In other words, compliance can be demonstrated through various means, like audio recordings, meeting notes, videos and generated reports. Documented information for small companies can be much simpler and less extensive than that required for that needed by companies that need documents to meet statutory or regulatory oversight.
Myth #2 - You can just allocate the responsibility for implementing the Quality Management System to a single person in an organisation and you'll be able to "tick the box".

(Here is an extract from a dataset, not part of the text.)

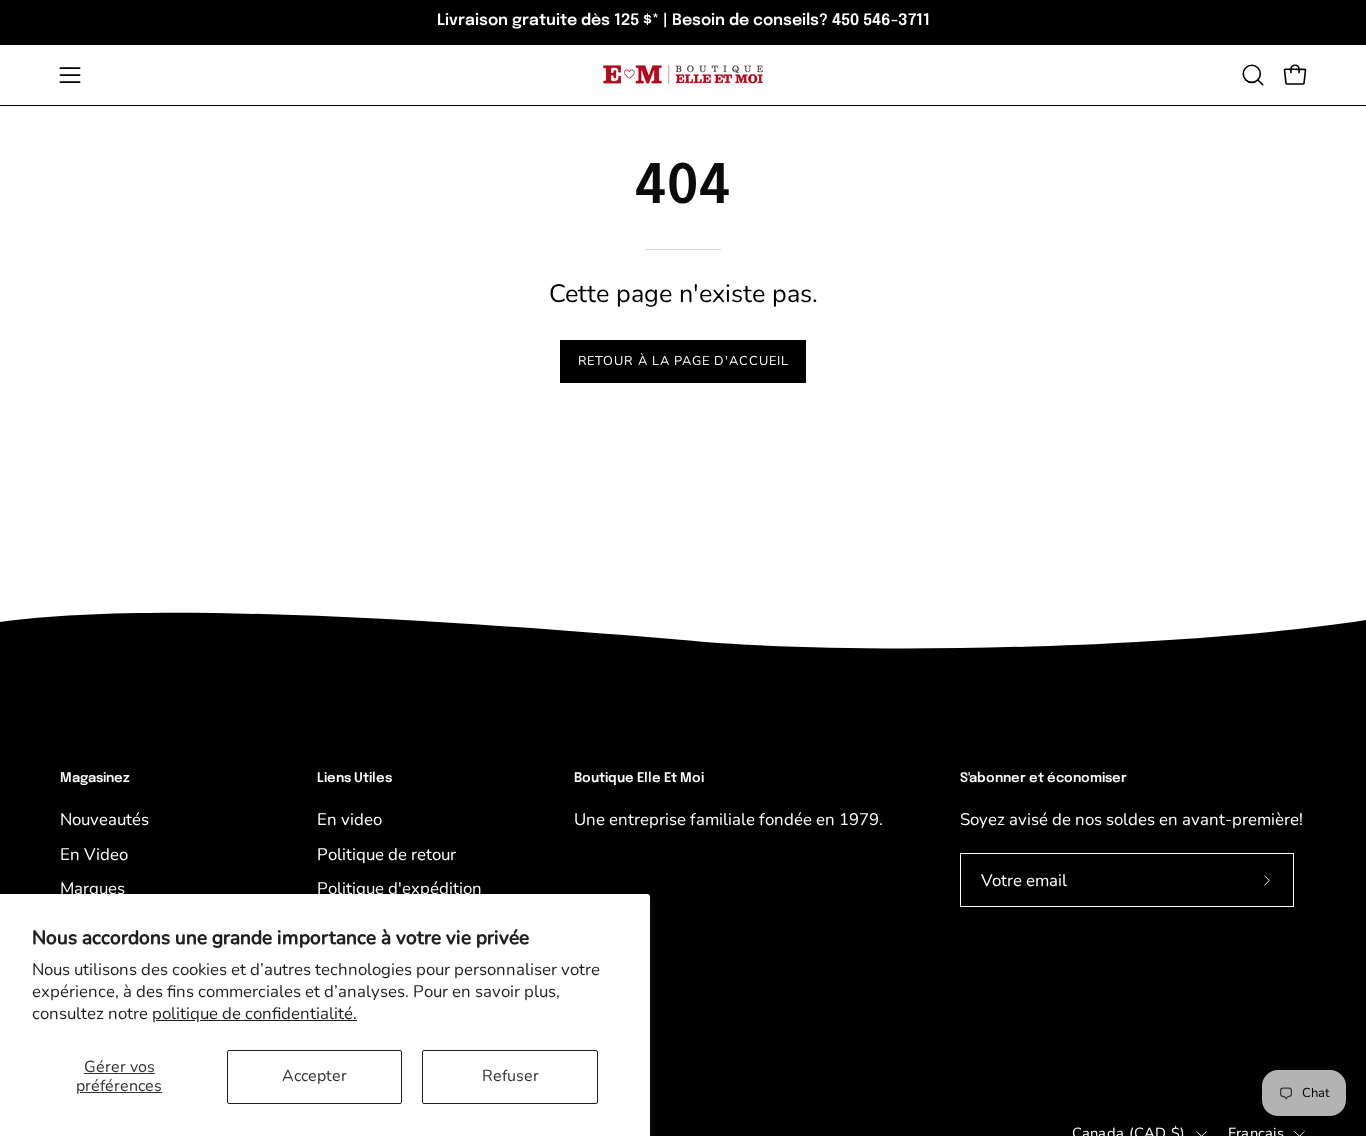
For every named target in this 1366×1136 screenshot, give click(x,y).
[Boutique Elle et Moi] (683, 74)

Some companies don’t take quality seriously. They tend to think that signing on to a quality management system is simply a matter of jumping through hoops without fundamentally changing how the business operates. It sometimes surprises company leaders when they find that following the ISO 9001 standards results in actually higher quality goods and services reaching the market. To be sure that quality is a priority for the organisation, not just for a project lead, ISO 9001 allocates responsibility to Senior Management, stating in clause 5.1.1:
“Top management shall demonstrate leadership and commitment with respect to the quality management system by a) taking accountability for the effectiveness of the quality management system;”
This tends to transform “quality” from an empty word to a strategic goal for the entire team.
Myth #3 - You should only implement a Quality Management System that complies with ISO 9001 if you want to achieve third-party certification.
There are many different reasons that companies chose ISO 9001 as the basis of their quest for quality. Top among those reasons is that ISO represents the world’s most well-known and widely implemented International Standards. It’s recognised in at least 183 countries by enterprises of all sizes, in public and private sectors, by manufacturers and service providers, in all sectors of activity.
The ISO 9001 handbook points out that, “Your organisation will still experience benefit from the implementation and maintenance of an effective quality management system, regardless of whether or not it seeks assessment and/or certification by a third party.”
Myth #4 - ISO 9001 requires a one-size fits all approach which is better suited to a large organisation with vast resources.
This is closely related to the first myth in that smaller businesses don’t even look into ISO certification out of a misconception about how much work it entails. In reality, one size does not fit all and there is a great deal of freedom in how you apply the concepts here. Two of the most valuable tools a small business can gain from ISO are the Plan-Do-Check-Act (PDCA) cycle and a framework for risk-based analysis.
Myth #5 - Your quality management system needs to be separate from other processes in the organisation related to health, safety, environment and information security.
Quality belongs everywhere, throughout every piece of your organization. Getting those separate pieces to line up and integrate has been difficult in the past. Fortunately, the implementation of Annex SL for management system standards was designed to resolved that. Annex SL is the basis for quality, safety, environment and information security to make it easier to integrate management systems that comply with those standards. This streamlines the process to reduce duplication and achieve more value from quality management system initiatives across the board.
Bringing Quality to Life
The decision to seek out a path to higher quality by meeting ISO 9001 standards will have a ripple effect for many parts of the business. Customers expect it and others in the marketplace are already there, so it makes sense to investigate implementing a quality management system. A good place to start would be to get a copy of the standard, which includes answers, examples, guides and worksheets. This opens up a path to much greater company growth over the long term.